Gap Openings

In the event of a gap up opening where the futures gap above fair value and stocks open higher than the prior day’s close, the rule to remember is that the 5- and 15-period moving averages need to catch up. Shorting gaps up is naturally countertrend. This sets up opportunities to place shorts off existing pivots or 200-period moving average resistances at least until the 5-period moving average catches up. Gap openings should be considered to be like short squeezes, so it’s important to make sure that the 1-minute stochastic gives 80-band crosses down or mini inverse pip slips through the 80 band before taking shorts. The Achilles heel of a short squeeze is an 80-band stochastic slip on either the 1-minute or the 3-minute chart.

The first 15 minutes of the opening should be traded only by experienced traders, since this period is fast and frenetic. The 13- and 60-minute noodles reading should be done after 9:45 a.m. If you take a position overnight to play the gap down or up and it gaps against you, it is important to make sure that you give it 10 to 15 minutes after the open and mark the highs and lows of that opening period. If the high in that period breaks, then keep a stop. If the low breaks, then manage to pare and lip the gapper.

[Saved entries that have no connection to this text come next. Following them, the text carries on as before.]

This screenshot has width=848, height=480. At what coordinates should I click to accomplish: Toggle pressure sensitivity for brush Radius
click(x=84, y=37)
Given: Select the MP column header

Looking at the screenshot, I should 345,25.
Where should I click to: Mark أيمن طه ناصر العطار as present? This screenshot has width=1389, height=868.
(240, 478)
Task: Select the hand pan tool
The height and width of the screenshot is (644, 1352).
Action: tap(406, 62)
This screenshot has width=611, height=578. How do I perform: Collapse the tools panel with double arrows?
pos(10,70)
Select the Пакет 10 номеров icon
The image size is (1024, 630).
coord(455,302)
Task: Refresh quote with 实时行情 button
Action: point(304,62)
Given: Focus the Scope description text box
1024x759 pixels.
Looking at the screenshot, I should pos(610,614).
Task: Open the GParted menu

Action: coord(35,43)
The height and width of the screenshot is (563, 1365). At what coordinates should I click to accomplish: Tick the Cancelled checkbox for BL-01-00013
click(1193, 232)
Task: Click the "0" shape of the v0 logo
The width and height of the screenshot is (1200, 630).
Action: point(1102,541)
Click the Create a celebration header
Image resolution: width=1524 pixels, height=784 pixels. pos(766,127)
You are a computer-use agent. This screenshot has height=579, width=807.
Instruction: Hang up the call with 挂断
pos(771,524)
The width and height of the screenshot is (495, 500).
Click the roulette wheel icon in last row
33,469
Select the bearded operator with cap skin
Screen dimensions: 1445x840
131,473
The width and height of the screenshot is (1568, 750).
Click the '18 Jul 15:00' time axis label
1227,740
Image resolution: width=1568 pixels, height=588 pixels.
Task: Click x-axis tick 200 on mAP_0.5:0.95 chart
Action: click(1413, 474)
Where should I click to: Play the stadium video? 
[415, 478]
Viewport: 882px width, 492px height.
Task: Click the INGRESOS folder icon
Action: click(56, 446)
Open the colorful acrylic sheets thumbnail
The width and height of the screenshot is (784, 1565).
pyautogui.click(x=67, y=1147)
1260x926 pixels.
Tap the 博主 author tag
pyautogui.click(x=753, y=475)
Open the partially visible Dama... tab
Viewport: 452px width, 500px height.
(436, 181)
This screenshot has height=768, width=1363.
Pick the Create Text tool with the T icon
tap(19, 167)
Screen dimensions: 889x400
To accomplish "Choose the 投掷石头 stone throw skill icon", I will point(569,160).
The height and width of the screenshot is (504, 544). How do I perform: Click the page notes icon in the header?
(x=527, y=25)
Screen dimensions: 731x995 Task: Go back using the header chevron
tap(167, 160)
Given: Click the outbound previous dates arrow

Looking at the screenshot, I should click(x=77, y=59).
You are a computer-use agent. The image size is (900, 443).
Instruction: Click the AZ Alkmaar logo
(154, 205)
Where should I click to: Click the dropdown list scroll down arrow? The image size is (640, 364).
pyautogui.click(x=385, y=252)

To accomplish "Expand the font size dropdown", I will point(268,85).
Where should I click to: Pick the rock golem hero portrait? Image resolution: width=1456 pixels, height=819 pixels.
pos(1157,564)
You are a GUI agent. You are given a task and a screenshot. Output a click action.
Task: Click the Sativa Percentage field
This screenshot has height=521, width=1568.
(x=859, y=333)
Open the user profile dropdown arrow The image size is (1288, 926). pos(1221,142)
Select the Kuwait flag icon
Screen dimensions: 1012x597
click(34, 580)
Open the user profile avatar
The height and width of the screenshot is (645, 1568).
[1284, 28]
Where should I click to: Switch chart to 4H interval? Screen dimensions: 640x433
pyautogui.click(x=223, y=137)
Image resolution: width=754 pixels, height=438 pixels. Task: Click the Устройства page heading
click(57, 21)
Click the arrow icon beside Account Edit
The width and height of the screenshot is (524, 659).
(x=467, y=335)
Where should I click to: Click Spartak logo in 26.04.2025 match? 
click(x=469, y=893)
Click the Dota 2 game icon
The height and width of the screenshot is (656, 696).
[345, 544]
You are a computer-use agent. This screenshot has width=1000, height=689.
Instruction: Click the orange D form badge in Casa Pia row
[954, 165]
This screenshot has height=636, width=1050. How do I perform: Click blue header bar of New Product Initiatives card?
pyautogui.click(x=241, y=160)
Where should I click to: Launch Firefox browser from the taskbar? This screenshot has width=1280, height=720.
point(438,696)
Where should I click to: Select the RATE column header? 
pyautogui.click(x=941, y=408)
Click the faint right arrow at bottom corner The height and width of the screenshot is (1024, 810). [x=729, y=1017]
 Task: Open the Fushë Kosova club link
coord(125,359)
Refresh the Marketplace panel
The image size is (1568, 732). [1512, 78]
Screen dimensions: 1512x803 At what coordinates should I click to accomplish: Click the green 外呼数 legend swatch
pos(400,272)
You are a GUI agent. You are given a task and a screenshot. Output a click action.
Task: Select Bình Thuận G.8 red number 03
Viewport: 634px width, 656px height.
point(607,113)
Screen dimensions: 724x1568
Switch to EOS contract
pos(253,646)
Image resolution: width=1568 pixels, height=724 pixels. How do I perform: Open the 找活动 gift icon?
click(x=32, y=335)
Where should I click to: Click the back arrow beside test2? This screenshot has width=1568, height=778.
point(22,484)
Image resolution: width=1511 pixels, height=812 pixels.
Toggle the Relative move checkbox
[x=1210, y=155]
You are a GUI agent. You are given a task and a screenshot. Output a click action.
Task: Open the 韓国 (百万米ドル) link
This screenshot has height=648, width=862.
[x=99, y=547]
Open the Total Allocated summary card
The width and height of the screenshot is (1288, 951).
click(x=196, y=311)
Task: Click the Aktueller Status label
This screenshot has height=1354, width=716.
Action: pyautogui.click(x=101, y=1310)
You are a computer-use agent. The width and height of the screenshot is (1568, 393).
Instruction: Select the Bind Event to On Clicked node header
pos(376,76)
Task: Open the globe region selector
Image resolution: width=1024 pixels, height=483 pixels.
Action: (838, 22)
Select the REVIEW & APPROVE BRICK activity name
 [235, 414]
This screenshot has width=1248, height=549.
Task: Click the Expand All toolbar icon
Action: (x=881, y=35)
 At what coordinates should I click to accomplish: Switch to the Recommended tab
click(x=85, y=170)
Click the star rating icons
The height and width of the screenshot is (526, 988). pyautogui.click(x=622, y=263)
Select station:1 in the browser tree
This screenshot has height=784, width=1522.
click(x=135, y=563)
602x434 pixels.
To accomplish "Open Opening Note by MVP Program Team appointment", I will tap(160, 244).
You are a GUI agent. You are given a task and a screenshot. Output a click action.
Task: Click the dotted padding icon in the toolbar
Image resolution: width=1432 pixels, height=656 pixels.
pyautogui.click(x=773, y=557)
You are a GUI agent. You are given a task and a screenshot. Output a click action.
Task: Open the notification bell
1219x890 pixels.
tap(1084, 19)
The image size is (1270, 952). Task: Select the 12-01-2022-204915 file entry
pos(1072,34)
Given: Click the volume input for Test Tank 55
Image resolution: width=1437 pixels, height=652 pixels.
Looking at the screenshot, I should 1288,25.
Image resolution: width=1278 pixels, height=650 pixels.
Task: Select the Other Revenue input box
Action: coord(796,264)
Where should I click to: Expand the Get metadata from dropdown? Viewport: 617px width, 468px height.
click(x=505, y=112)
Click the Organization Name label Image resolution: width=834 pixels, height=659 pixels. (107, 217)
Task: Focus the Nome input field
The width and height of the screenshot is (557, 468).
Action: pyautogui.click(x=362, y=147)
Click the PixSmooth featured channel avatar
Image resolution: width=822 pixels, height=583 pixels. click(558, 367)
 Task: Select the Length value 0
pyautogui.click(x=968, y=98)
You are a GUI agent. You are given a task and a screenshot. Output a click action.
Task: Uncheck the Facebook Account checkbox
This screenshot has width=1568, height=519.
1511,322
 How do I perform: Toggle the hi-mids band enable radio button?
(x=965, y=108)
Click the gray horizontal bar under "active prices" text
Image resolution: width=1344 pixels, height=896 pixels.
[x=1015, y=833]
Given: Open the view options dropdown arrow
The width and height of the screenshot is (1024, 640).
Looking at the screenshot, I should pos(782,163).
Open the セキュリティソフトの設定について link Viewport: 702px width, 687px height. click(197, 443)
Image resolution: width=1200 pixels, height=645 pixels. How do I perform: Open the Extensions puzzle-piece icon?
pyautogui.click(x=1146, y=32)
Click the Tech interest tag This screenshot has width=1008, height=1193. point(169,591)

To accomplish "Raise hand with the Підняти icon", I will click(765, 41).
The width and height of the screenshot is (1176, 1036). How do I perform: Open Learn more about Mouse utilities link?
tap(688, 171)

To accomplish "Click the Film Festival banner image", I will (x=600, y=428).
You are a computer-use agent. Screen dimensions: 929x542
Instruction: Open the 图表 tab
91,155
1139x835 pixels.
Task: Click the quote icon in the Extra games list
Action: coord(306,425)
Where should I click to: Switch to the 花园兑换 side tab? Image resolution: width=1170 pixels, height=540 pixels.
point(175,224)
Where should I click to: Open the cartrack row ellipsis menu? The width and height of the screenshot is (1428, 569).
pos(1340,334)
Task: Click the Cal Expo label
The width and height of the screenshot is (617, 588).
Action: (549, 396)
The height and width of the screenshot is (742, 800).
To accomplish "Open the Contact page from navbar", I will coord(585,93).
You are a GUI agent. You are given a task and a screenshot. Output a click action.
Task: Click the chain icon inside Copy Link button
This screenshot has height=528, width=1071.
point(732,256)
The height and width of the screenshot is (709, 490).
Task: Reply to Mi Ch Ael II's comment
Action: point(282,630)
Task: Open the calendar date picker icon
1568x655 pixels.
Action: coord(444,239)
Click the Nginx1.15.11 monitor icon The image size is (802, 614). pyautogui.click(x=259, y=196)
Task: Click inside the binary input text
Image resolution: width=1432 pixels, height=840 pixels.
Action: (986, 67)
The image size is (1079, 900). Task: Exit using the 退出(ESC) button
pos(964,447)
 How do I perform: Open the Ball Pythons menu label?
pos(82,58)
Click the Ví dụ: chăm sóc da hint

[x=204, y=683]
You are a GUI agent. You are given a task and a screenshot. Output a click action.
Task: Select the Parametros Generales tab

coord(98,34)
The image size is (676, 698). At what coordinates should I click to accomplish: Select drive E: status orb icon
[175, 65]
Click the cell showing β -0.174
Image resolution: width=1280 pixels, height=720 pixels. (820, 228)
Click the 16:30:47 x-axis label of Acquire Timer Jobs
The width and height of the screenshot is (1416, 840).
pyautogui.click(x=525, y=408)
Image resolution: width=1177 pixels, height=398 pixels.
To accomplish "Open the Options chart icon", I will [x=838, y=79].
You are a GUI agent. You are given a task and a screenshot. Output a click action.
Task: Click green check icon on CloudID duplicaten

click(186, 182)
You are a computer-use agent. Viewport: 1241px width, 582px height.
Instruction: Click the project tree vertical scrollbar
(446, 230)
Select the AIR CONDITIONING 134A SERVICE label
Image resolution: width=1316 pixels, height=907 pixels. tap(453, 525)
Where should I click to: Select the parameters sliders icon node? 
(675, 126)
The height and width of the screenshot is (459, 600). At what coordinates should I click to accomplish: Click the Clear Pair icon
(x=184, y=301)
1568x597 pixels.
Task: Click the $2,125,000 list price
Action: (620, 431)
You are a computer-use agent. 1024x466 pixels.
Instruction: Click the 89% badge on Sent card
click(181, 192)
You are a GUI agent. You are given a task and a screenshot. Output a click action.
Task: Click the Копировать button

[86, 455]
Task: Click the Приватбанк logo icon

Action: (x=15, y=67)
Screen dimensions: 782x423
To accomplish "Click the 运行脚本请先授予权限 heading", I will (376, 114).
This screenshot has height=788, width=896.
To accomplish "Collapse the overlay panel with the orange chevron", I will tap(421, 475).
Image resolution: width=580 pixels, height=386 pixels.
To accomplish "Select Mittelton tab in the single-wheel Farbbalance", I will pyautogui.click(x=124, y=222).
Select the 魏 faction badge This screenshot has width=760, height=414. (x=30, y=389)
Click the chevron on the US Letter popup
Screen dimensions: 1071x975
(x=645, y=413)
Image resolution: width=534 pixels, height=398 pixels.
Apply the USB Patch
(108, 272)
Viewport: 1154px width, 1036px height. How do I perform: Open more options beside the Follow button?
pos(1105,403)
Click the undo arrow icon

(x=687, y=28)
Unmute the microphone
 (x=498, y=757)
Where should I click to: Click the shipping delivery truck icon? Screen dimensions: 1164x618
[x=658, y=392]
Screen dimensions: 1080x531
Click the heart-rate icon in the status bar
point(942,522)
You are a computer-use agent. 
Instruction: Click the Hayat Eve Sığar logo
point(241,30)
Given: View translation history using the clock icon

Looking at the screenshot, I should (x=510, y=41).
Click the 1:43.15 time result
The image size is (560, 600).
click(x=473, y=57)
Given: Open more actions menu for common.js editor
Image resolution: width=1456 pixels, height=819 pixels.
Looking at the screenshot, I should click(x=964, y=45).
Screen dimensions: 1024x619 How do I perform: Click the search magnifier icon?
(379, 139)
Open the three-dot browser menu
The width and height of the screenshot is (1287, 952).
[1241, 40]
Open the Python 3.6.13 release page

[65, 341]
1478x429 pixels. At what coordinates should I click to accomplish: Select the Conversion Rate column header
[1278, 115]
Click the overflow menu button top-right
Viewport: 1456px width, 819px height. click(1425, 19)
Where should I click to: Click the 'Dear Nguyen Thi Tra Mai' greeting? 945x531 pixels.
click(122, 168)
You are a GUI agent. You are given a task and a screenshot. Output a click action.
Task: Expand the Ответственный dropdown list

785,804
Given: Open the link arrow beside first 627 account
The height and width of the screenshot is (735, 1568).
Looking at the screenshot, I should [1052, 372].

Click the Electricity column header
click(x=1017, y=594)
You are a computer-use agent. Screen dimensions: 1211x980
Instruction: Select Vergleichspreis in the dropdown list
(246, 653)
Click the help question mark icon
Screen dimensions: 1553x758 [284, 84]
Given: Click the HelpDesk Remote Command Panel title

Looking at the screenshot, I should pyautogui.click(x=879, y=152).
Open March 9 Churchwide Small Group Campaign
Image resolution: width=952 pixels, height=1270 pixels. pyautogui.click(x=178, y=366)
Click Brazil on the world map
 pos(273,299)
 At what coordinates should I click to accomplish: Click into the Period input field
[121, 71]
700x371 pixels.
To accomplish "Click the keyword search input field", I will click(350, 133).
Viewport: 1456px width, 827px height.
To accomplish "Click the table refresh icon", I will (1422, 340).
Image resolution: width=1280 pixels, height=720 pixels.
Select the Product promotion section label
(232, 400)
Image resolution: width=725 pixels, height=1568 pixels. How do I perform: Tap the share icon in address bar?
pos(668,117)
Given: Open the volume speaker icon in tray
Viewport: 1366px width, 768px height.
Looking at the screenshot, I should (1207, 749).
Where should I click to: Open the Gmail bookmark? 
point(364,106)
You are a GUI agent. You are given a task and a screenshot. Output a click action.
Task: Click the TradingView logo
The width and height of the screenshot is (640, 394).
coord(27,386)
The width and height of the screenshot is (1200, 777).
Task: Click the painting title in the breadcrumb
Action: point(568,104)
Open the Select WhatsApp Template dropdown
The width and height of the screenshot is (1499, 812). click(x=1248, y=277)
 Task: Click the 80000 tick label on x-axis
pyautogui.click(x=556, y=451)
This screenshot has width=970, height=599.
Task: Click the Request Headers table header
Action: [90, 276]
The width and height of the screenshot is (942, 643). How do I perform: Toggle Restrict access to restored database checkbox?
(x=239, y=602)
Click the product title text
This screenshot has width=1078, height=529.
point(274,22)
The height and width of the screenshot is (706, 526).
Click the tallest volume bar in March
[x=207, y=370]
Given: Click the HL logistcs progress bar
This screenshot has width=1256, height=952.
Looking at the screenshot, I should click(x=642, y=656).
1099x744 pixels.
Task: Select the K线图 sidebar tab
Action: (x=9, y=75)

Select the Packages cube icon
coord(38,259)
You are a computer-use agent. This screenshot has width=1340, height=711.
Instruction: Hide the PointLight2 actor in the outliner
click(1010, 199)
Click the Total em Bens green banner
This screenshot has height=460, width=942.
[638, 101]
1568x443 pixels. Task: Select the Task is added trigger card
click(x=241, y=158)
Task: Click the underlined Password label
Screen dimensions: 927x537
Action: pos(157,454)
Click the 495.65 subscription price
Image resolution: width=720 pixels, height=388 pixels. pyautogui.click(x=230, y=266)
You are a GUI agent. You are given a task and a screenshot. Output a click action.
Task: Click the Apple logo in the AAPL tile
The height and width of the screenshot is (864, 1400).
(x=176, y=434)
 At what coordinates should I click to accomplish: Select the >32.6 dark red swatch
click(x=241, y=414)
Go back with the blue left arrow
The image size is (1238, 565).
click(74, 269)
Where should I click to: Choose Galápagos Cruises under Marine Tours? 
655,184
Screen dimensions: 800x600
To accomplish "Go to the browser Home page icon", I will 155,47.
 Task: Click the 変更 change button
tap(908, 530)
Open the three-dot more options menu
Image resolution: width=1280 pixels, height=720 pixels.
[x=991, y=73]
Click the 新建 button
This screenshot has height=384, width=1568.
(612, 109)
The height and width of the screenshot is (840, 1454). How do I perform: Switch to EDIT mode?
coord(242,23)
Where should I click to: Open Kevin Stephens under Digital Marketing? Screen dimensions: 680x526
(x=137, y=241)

In the event of a gap down opening where the futures gap below fair value and stocks open lower than the prior day’s close, the same rule concerning the 5- and 15-period moving averages needing to catch down to the gaps applies. This means that the countertrend move to go long off a pivot or 200-period moving average support can be played. The upside on the bounce is the 5-period resistance overshoots for the scalps. Getting a good stochastic 20-band crossover on both your 1-minute stochastic and the futures 1- and 3- minute stochastic is the key to assuring a clearer move.